Os atos deste sábado prometem repetir os cuidados do primeiro, com o incentivo ao uso de máscaras PFF2, álcool gel e distanciamento. A volta para as ruas acontece depois de um ano e meio de pandemia e serve de termômetro para sentir a polarização que deve se estender até o ano que vem. De um lado os antipetistas, e agora, os antibolsonaristas, especialmente os de classe média, crescem nas ruas à medida que a pandemia trouxe de volta mazelas que pareciam superadas.
A fome e a CPI
O aumento da fome no país é, segundo os organizadores, outro dos principais elementos que motivam dos protestos anti-Governo: Em 2020, 19 milhões de pessoas viviam em situação de fome no país, segundo o Inquérito Nacional sobre Insegurança Alimentar no Contexto da Pandemia da covid-19 no Brasil, um número 27,6% maior do que o de 2018, quando eram 10,3 milhões de indivíduos. Na quinta-feira, o ministro da Economia, Paulo Guedes, afirmou que o brasileiro desperdiça comida, porque “enche o prato” e deixa “uma sobra enorme” nas refeições. “O prato de um classe média europeu, que já enfrentou duas guerras mundiais, é relativamente pequeno e, aqui, nós fazemos almoço e deixamos uma sobra enorme”, disse ele durante um debate promovido pela Associação Brasileira de Supermercados (Abras).

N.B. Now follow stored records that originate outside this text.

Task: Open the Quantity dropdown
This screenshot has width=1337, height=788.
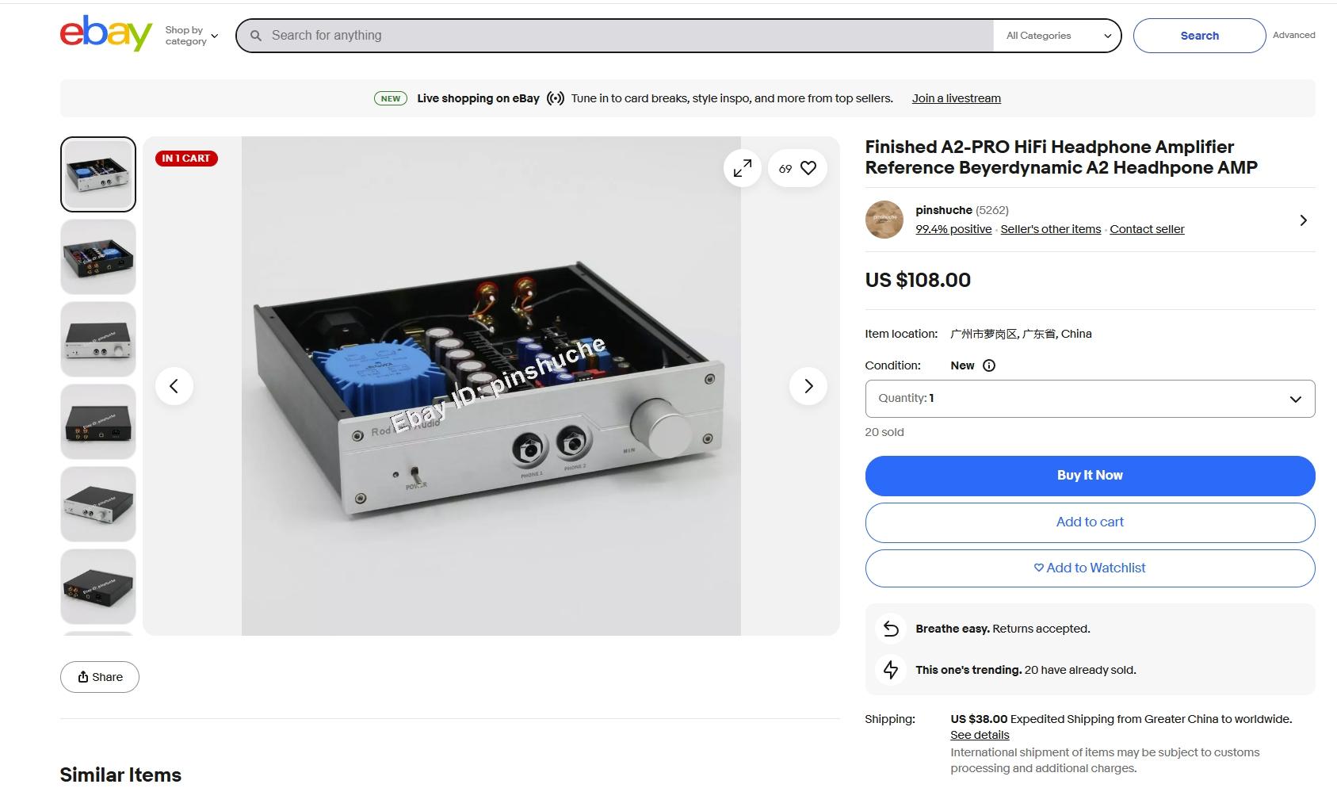Action: coord(1090,399)
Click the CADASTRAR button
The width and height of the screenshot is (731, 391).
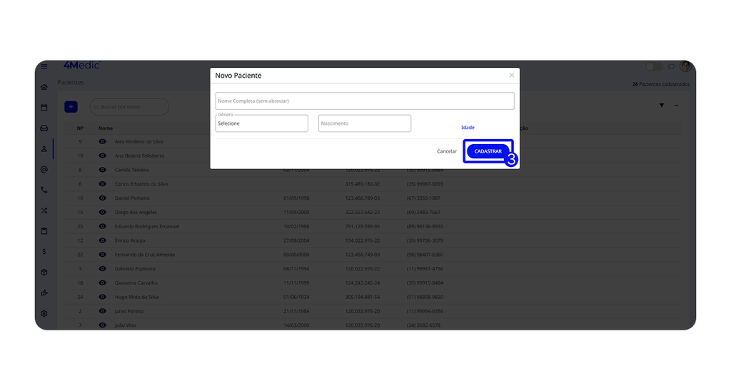pos(488,151)
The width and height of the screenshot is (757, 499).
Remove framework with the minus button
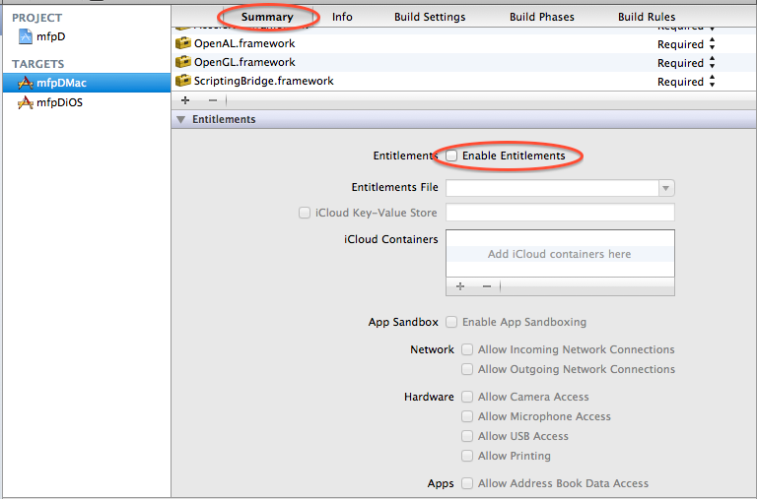point(212,100)
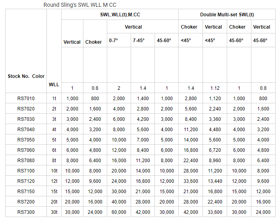Viewport: 280px width, 219px height.
Task: Select the RS7300 stock number cell
Action: 26,212
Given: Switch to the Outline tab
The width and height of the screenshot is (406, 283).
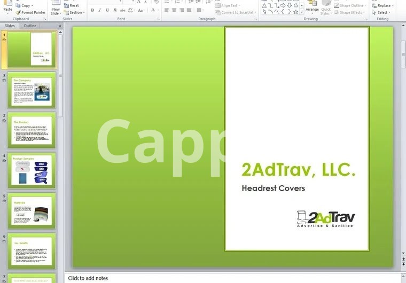Looking at the screenshot, I should click(30, 26).
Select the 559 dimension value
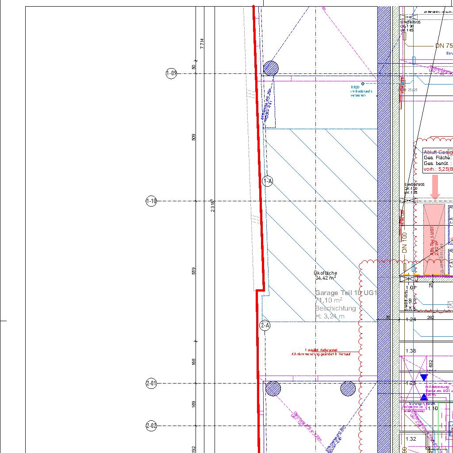 (x=194, y=271)
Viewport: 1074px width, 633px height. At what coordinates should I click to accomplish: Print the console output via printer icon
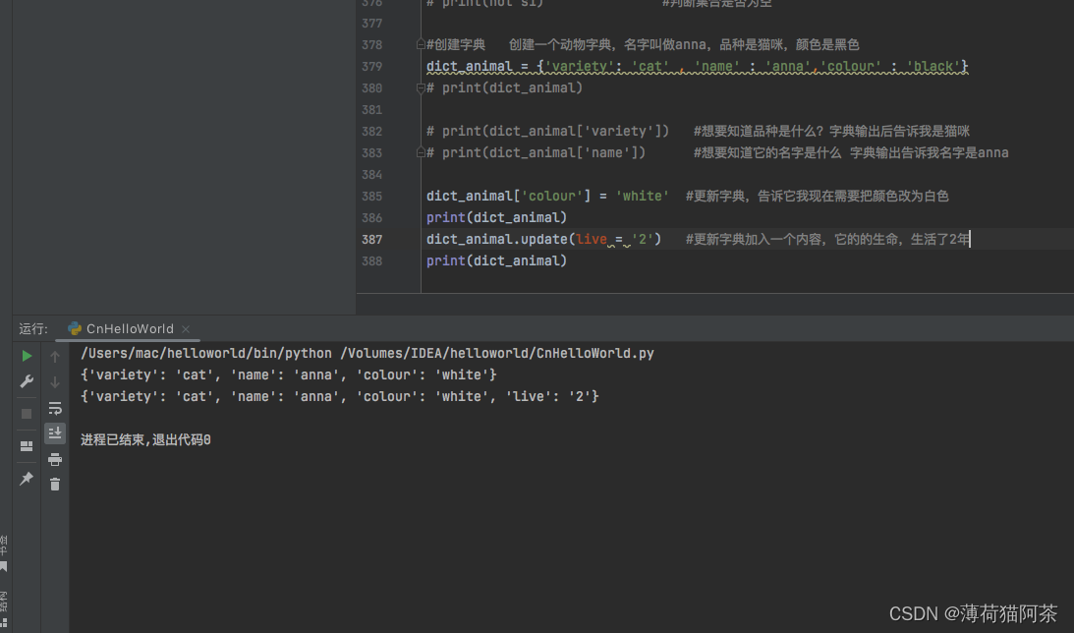click(54, 458)
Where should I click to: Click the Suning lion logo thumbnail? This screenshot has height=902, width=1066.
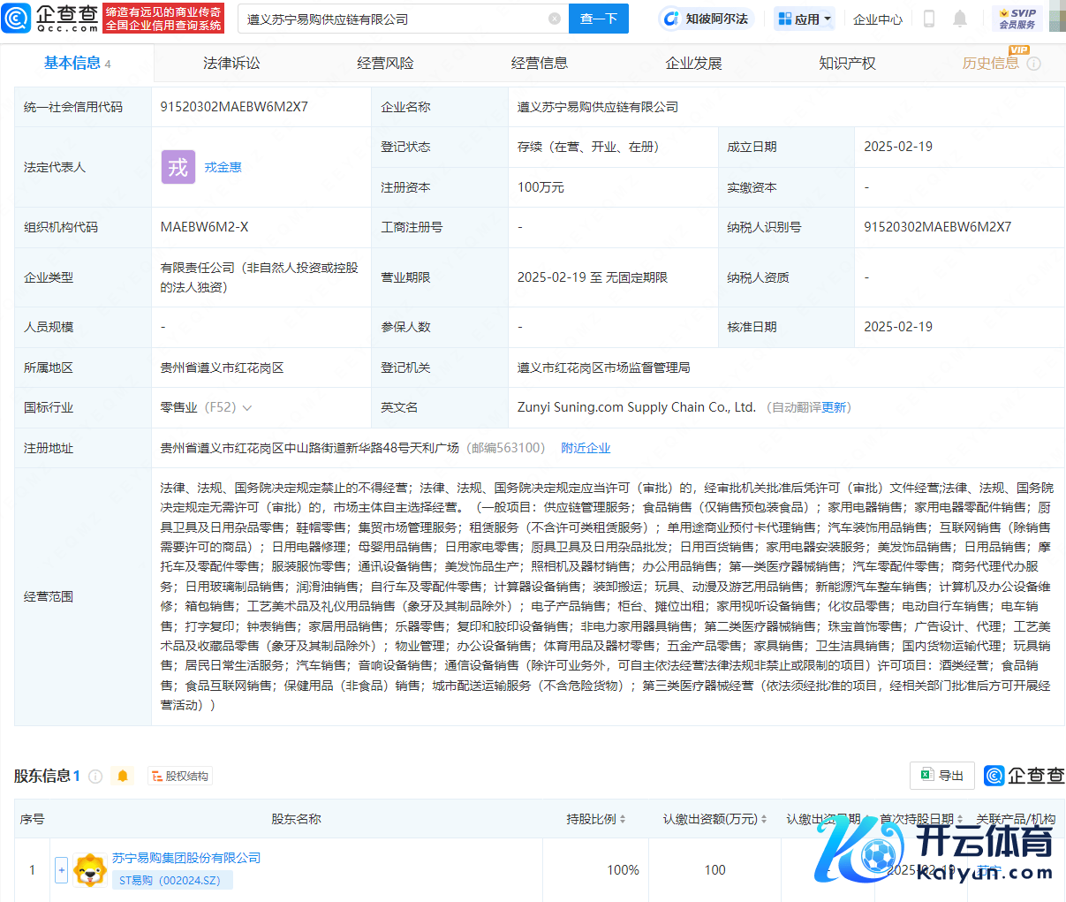click(90, 870)
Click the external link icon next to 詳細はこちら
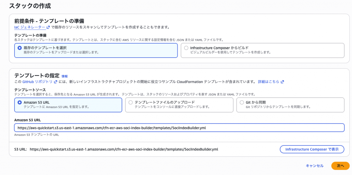The height and width of the screenshot is (175, 352). [x=282, y=82]
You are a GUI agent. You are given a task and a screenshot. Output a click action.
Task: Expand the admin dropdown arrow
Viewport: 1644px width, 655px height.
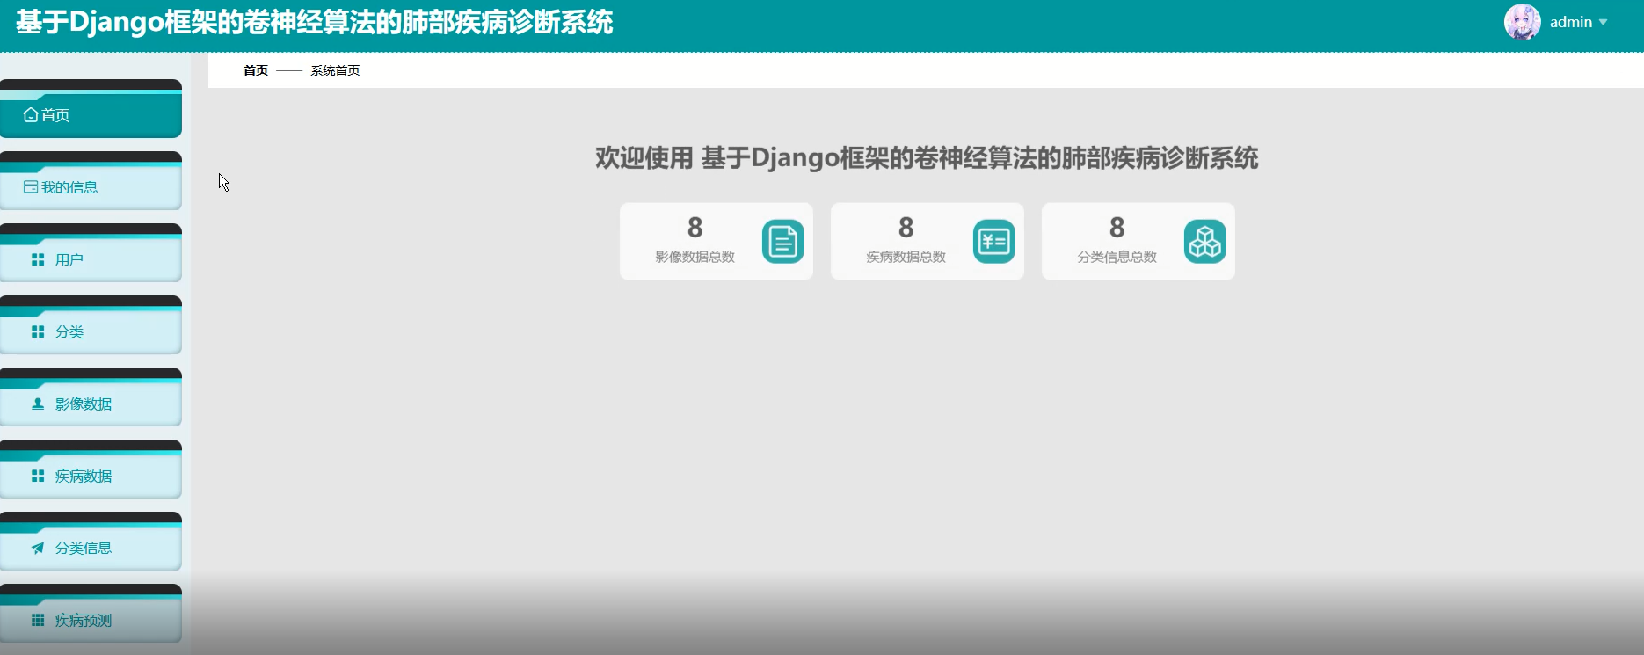pos(1603,23)
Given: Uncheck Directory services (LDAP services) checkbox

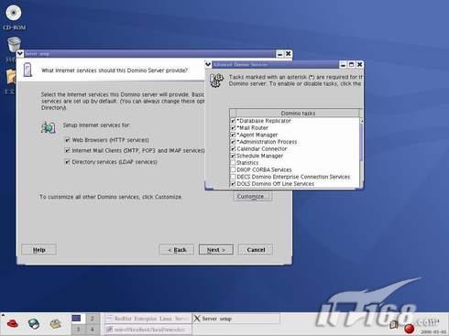Looking at the screenshot, I should tap(67, 162).
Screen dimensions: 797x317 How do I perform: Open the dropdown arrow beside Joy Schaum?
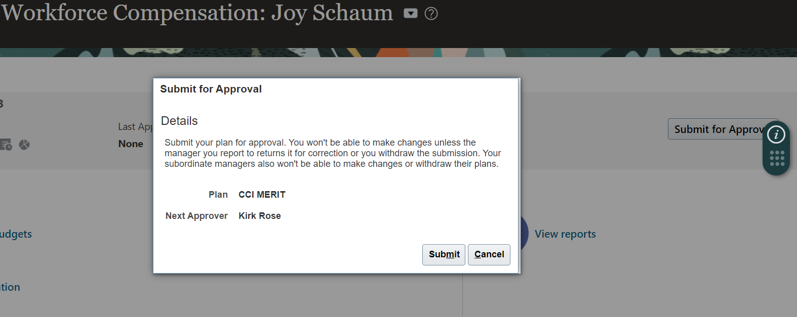pyautogui.click(x=411, y=13)
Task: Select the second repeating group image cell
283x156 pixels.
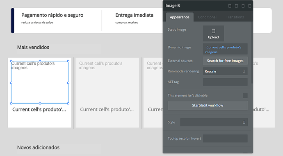Action: tap(107, 82)
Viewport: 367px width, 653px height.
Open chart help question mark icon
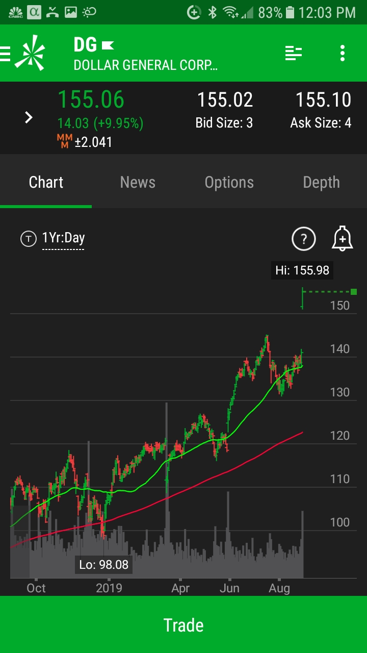(303, 239)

“Já existe há muito tempo uma queda de popularidade do Governo Bolsonaro, só faltava as pessoas se organizarem para ir às ruas. Com o agravamento da pandemia, isso mudou”, comenta Josué Rocha, porta-voz da frente Povo Sem Medo, que cita também a pressão política da CPI no Senado que investiga a má gestão de Bolsonaro e sua equipe sobre a crise sanitária. Na sexta-feira, os senadores decidiram investigar o ministro da Saúde, Marcelo Queiroga, e os ex-ministros Eduardo Pazuello (Saúde) e Ernesto Araújo (Relações Exteriores), além de outras 11 autoridades que podem confirmar a existência de um gabinete paralelo que deu suporte ao presidente em decisões equivocadas que negligenciaram a gestão da covid-19 e elevaram o número de mortes no Brasil.
O clamor pelo impeachment de Jair Bolsonaro —uma proposta que cresce em aprovação popular, mas ainda esbarra na resiliência da base social e parlamentar do presidente— ganha força no contexto em que surgem novas ameaças à democracia brasileira. A mais recente delas foi o caso de Pazuello, que, sendo um militar da ativa, contrariou as regras do Exército ao participar de um ato político ao lado de Bolsonaro no dia 23 de maio, mas teve o caso arquivado e não foi punido pela entidade de Defesa. “Acho que é um fato muito grave, talvez o mais grave fato do ponto de vista institucional desde o início do Governo Bolsonaro, e talvez a mais grave ameaça direta à democracia desde o Governo militar”, resumiu ao EL PAÍS Celso Amorim, que foi ministro das Relações Exteriores entre 2003 e 2010, durante a gestão de Luiz Inácio Lula da Silva (PT), além de ministro da Defesa entre 2011 e 2015, durante os mandatos de Dilma Rousseff (PT).